Beberapa ahli lebih memilih label 'kebencian anti-Muslim,' takut bahwa istilah 'Islamofobia' berisiko mengutuk semua kritik terhadap Islam dan, oleh karena itu, dapat menahan kebebasan berekspresi. Tetapi hukum hak asasi manusia internasional melindungi individu, bukan agama dan Islamofobia juga dapat mempengaruhi non-Muslim, berdasarkan persepsi kebangsaan, latar belakang ras atau etnis.
Epidemi kebencian
Sebuah laporan baru-baru ini oleh Pelapor Khusus PBB tentang kebebasan beragama atau berkeyakinan menemukan bahwa kecurigaan, diskriminasi, dan kebencian langsung terhadap Muslim telah meningkat menjadi 'proporsi epidemi.'
Menyusul serangan teroris 11 September 2001 dan tindakan terorisme mengerikan lainnya yang konon dilakukan atas nama Islam, kecurigaan institusional terhadap Muslim dan mereka yang dianggap Muslim telah meningkat menjadi proporsi epidemi.
Banyak negara, serta badan regional dan internasional, telah menanggapi ancaman keamanan dengan mengadopsi langkah-langkah yang secara tidak proporsional menargetkan Muslim dan mendefinisikan Muslim sebagai berisiko tinggi dan berisiko radikalisasi.
Pada saat yang sama, representasi negatif Islam yang meluas, dan stereotip berbahaya yang menggambarkan Muslim dan kepercayaan serta budaya mereka sebagai ancaman telah berfungsi untuk mengabadikan, memvalidasi dan menormalkan diskriminasi, permusuhan dan kekerasan terhadap individu dan komunitas Muslim.
Di negara bagian di mana muslim menjadi minoritas, umat Islam sering mengalami diskriminasi untuk mengakses barang dan jasa, dalam mencari pekerjaan dan dalam pendidikan. Di beberapa negara bagian, muslim ditolak kewarganegaraan atau status imigrasi legal karena persepsi xenofobia bahwa Muslim mewakili ancaman keamanan nasional dan terorisme.
Wanita Muslim menjadi sasaran yang tidak proporsional dalam kejahatan kebencian Islamofobia.

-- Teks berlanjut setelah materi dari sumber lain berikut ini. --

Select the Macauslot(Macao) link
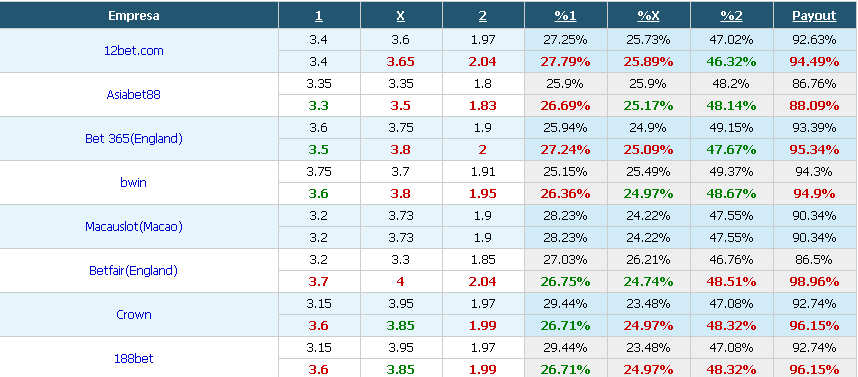 click(x=134, y=227)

Studi menunjukkan bahwa jumlah kejahatan kebencian Islamofobia semakin meningkat setelah munculnya peristiwa di luar kendali sebagian besar Muslim, seperti ketika terjadi serangan teroris dan peringatan serangan semacam itu.

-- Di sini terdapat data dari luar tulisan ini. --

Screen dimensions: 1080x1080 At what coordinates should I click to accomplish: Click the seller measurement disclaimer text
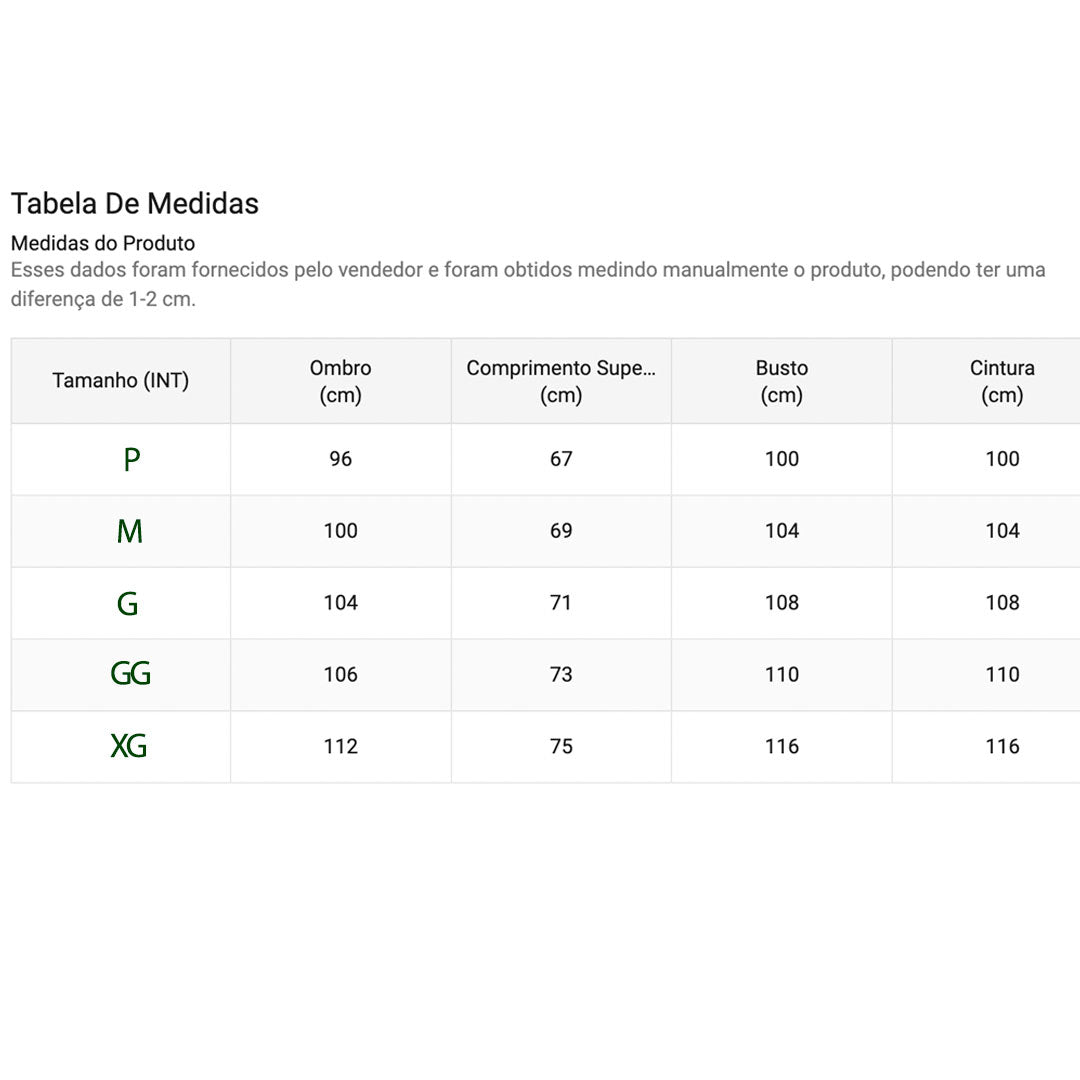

Peristiwa pemicu ini menggambarkan bagaimana Islamofobia dapat mengaitkan tanggung jawab kolektif kepada semua Muslim atas tindakan beberapa orang yang sangat terpilih, atau memakan retorika yang menghasut.
Memerangi Islamofobia
Banyak Pemerintah telah mengambil langkah-langkah untuk memerangi Islamofobia, misalnya dengan menetapkan undang-undang anti-hate-crime dan langkah-langkah untuk mencegah dan menuntut kejahatan kebencian dan dengan melakukan kampanye kesadaran publik tentang Muslim dan Islam yang dirancang untuk menghilangkan mitos dan kesalahpahaman negatif.

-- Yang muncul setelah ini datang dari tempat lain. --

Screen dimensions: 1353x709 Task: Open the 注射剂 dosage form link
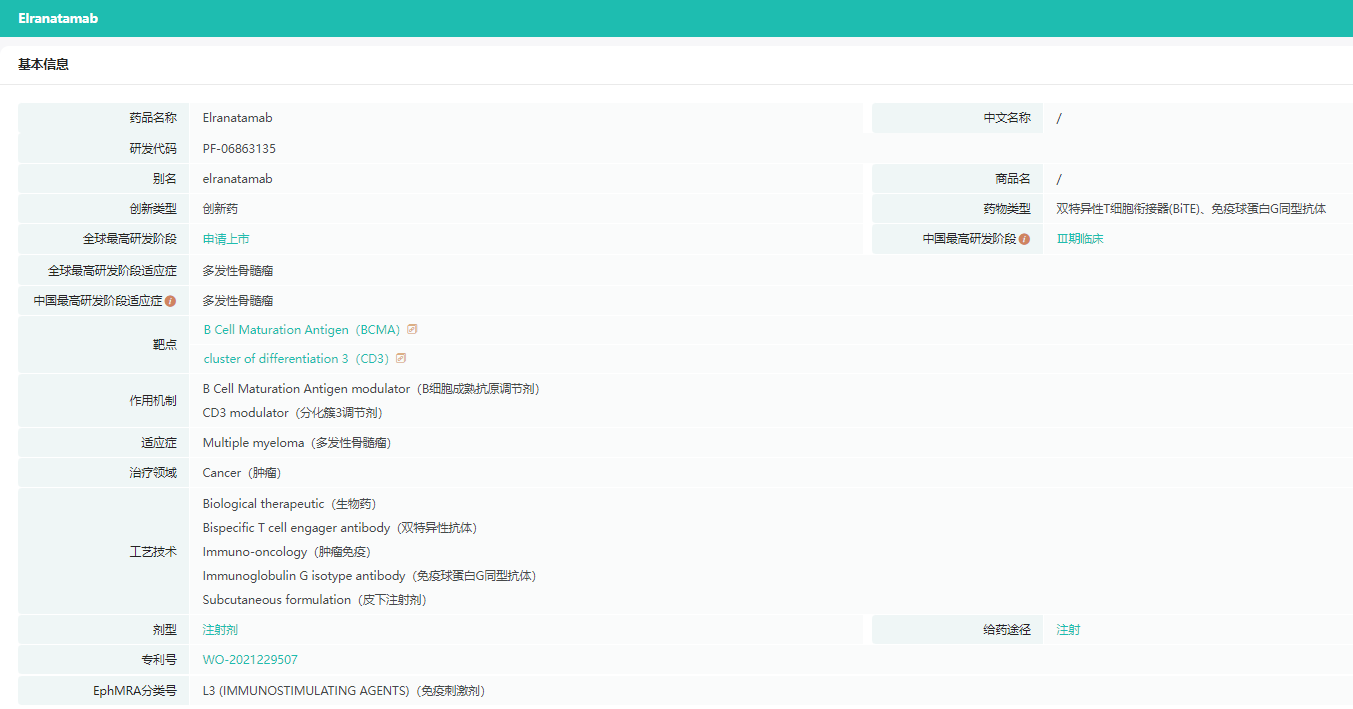click(220, 630)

Majelis Umum Perserikatan Bangsa-Bangsa mengadopsi resolusi yang disponsori oleh 60 Negara Anggota Organisasi Kerjasama Islam (OKI), yang menetapkan 15 Maret sebagai Hari Internasional untuk Memerangi Islamofobia. Dokumen tersebut menekankan bahwa terorisme dan ekstremisme kekerasan tidak dapat dan tidak boleh dikaitkan dengan agama, kebangsaan, peradaban, atau kelompok etnis apa pun.
Ini menyerukan dialog global tentang promosi budaya toleransi dan perdamaian, berdasarkan penghormatan terhadap hak asasi manusia dan keragaman agama dan kepercayaan.
Menandai Hari Internasional pertama untuk Memerangi Islamofobia pada tahun 2021, Sekretaris Jenderal PBB António Guterres menunjukkan bahwa kefanatikan anti-Muslim adalah bagian dari tren kebangkitan yang lebih besar dalam etno-nasionalisme, neo-Nazisme, stigma dan ujaran kebencian yang menargetkan populasi rentan termasuk Muslim, Yahudi, beberapa komunitas Kristen minoritas, serta lainnya.
“Seperti yang diingatkan Alqur’an kepada kita: bangsa dan suku diciptakan untuk saling mengenal. Keragaman adalah kekayaan, bukan ancaman,” kata Guterres dilansir dari United Nations pada Rabu (15/3/2023).
Menanggapi tren yang mengkhawatirkan dari meningkatnya ujaran kebencian di seluruh dunia, Sekretaris Jenderal António Guterres meluncurkan Strategi dan Rencana Aksi Perserikatan Bangsa-Bangsa tentang Pidato Kebencian.